直到走回了酒桌之前,那古姓書生才似是回過神來,臉孔之上眼淚滾滾而下,泣不成聲。他愛劍如命,如今不但沒有得到“墨陽劍”,一柄好端端的“秋水劍”也被人毀去,也難怪他會傷心欲絕了。
那陸島主派人送來的千兩花紅銀票,古姓書生氣憤不過,一把抓到手中,撕得粉碎。
南宮奇勸道:“古兄能平安回來便是萬幸,寶劍之事還是看開一些,不要太過計較了。”
如果寶劍是被旁人毀去,或許還有找回場子,圖謀報復的可能,那於竣是“華山派”的長老,“中原七大門派”哪裡是他們這些小幫派能惹得起的,是以連報仇也沒有可能,只好打落了牙齒往肚子裡吞了。
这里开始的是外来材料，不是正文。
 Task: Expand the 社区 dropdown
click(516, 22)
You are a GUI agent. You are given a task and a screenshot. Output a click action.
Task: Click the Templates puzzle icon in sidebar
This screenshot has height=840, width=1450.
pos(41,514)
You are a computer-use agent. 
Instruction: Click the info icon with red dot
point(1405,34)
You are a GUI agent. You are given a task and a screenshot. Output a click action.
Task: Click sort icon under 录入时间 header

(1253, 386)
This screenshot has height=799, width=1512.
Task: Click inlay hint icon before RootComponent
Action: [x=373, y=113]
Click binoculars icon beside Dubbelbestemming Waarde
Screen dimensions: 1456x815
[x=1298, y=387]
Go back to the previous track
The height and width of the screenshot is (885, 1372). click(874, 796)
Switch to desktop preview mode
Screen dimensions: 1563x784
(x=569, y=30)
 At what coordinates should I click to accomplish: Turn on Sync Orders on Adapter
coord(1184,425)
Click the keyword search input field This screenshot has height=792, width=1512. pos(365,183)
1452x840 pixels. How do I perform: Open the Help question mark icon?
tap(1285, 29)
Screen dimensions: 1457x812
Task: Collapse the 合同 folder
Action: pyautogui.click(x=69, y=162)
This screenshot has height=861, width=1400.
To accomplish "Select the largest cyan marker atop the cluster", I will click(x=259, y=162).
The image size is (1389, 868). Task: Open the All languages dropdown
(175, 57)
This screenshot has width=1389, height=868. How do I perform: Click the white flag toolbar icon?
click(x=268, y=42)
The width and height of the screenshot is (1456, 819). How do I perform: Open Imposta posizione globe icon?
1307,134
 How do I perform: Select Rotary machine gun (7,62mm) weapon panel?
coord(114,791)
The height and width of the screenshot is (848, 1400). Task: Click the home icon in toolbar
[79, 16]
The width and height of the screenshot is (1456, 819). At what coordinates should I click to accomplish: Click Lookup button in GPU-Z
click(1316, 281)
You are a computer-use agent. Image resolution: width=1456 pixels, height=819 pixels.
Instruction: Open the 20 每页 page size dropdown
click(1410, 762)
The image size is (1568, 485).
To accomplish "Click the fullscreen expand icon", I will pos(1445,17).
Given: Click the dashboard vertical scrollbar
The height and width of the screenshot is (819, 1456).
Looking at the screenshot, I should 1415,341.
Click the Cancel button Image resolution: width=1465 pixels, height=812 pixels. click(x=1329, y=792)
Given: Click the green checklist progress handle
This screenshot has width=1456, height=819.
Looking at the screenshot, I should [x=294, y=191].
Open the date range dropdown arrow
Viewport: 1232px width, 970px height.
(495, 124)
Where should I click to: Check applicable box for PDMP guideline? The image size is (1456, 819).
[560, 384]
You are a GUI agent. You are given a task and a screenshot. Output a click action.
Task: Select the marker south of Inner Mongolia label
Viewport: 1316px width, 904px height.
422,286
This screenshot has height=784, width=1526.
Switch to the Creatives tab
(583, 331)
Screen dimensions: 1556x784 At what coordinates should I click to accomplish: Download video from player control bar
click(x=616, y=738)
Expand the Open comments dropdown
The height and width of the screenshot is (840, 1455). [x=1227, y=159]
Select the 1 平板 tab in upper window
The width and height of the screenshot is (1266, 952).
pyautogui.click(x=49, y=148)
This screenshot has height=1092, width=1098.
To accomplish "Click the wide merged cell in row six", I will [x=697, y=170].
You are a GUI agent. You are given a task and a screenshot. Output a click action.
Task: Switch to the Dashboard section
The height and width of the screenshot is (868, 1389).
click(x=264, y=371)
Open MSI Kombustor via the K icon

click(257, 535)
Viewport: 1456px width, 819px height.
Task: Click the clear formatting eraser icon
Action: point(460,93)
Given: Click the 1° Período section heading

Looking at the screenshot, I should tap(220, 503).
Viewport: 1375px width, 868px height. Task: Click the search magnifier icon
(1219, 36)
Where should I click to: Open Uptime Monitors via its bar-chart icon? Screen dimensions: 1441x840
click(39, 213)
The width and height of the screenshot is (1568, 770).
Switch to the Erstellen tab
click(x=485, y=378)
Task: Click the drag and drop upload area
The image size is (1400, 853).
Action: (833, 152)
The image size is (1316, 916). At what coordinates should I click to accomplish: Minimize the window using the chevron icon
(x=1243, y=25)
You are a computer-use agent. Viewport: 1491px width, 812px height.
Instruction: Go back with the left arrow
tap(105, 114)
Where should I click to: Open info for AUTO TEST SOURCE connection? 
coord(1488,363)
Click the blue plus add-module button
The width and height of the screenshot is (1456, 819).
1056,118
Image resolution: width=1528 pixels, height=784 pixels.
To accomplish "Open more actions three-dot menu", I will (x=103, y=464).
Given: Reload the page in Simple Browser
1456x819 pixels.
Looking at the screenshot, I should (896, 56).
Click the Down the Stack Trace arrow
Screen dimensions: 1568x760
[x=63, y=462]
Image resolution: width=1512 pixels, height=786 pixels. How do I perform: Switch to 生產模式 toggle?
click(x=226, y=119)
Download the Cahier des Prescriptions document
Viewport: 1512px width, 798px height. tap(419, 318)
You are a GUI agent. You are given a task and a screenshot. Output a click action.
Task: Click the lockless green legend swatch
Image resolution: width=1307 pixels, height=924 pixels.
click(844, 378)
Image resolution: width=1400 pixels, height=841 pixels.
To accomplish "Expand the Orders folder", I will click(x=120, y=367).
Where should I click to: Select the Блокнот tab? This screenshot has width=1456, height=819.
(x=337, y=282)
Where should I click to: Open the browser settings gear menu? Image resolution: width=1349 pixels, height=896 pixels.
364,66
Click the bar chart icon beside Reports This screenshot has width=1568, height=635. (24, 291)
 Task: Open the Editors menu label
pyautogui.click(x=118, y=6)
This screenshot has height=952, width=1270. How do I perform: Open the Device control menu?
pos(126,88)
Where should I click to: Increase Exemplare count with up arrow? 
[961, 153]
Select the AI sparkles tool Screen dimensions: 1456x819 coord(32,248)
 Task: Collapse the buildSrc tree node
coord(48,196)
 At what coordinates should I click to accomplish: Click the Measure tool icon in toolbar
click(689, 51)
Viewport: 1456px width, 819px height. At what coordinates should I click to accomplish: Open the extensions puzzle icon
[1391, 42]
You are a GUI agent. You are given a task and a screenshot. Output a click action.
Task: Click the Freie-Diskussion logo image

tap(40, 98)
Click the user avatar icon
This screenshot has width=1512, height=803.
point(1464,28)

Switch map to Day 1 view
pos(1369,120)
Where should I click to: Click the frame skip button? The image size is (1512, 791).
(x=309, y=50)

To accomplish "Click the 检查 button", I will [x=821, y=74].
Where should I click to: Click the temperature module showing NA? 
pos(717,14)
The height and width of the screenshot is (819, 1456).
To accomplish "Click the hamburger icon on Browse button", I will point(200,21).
南宮奇雖然還想再勸慰幾句,卻不知如何開口,也只好作罷。
坐在一旁的華不石倒是神色如常,一句話也沒有說。
在他看來,江湖上本就是強存弱亡,如今閣中“七大門派”齊聚,旁人根本不可能從他們手中奪得下寶物,先前薛原得到“沉虹刀”,乃是因爲有“武當”派做靠山,其他的各派高手纔沒有出手相爭,而如今他們六派聯盟是勢力最弱的一方,古姓書生想去爭奪“墨陽劍”,自是不會有甚麼希望。
古姓書生估錯的形勢,以爲“七大門派”不會出手,貿然前去奪劍,遭至失敗也是難免之事。而此時更加令華不石擔憂的,卻是此閣中各方勢力的敵對之勢有增無減,而這等情勢,似乎正是那位陸島主弄出這場所謂“以武會友”的比武奪寶所致。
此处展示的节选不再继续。